By Emily Heiden
Lucas Mann wears a humble smile as he passes out a story he wants us to read. It’s not one that he has written – this particular piece is about a journalist who endangered his life during the Vietnam War in the name of a new kind of reporting. We discuss the ethics of such a piece and what it means to immerse oneself in a specific place in order to write about it.
Mann too has immersed himself in this way, except that his place was a small town in Iowa, where he watched a lot of men play (and lose) a lot of baseball, and sometimes he dressed up in a giant suit as the team’s mascot, ‘Louie the Lumberking’.
He talked with us about this type of reporting, or nonfiction – about “showing up somewhere and simply not getting turned away” – and what kinds of projects can take shape when writers are allowed to stay and really come to know a people and a place. Mann’s book, Class A: Baseball in the Middle of Everywhere (Vintage 2014), is a lovely example of what can emerge from hunkering down and observing a subject until a writer finds the story; that team, those men, that place.
Class A is an explication of what Mann observed in Clinton, Iowa: men imported from around the world to play baseball in one of the lowest-level leagues that exists; the people who populate the stands; the workings of the town itself.

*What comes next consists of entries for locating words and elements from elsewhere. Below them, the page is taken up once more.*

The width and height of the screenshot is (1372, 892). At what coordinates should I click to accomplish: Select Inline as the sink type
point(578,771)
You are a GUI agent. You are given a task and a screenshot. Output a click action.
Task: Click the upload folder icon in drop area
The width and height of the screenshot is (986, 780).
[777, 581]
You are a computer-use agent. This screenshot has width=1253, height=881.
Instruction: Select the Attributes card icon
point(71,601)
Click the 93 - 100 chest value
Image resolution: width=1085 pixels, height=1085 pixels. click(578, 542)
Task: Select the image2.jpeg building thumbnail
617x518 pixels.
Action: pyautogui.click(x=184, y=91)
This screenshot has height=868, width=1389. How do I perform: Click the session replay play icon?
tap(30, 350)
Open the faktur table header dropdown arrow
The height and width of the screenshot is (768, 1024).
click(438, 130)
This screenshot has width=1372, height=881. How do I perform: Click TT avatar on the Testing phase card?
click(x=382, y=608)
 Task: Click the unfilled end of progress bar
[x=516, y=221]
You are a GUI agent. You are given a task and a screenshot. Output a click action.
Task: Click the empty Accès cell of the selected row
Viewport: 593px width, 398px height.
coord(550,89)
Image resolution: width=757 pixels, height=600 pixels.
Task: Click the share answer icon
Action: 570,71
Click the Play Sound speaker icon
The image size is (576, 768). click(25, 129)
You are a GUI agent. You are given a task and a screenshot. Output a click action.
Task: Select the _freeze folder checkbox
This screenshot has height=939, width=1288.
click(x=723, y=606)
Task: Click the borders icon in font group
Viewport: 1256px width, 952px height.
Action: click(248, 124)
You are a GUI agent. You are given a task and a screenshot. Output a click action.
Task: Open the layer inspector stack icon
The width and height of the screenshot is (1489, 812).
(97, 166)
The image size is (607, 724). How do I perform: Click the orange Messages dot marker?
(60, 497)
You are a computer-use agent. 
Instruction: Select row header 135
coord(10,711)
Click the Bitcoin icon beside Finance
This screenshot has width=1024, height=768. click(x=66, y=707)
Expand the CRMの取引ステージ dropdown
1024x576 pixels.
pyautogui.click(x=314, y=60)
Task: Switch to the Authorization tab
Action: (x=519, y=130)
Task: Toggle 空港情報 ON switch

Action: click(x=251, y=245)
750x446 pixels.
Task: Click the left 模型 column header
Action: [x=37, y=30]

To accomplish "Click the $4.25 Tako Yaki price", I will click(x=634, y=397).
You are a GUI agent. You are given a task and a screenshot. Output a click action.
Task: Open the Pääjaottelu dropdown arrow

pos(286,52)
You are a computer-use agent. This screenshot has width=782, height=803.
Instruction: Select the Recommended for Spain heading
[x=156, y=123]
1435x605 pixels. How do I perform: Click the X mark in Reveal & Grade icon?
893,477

It shows us an enigmatic factory on the edge of town that emanates a terrible smell, the train-cars filled with tons upon tons of corn being shipped out of the Midwest for processing and livestock feed, photos of players’ girlfriends – who the men call a “blessing” – and other instances of surprising humanity that tug at the heart.
I learned a lot from Class A, from Mann’s decision to begin in medias res, in which he “enter[s] his torso” (code for pulling on his mascot outfit to become Louie the Lumberking) to the effective portraits he paints of both people and place. His writing – and his teaching style – captured even this decidedly non-baseball-loving reader’s attention.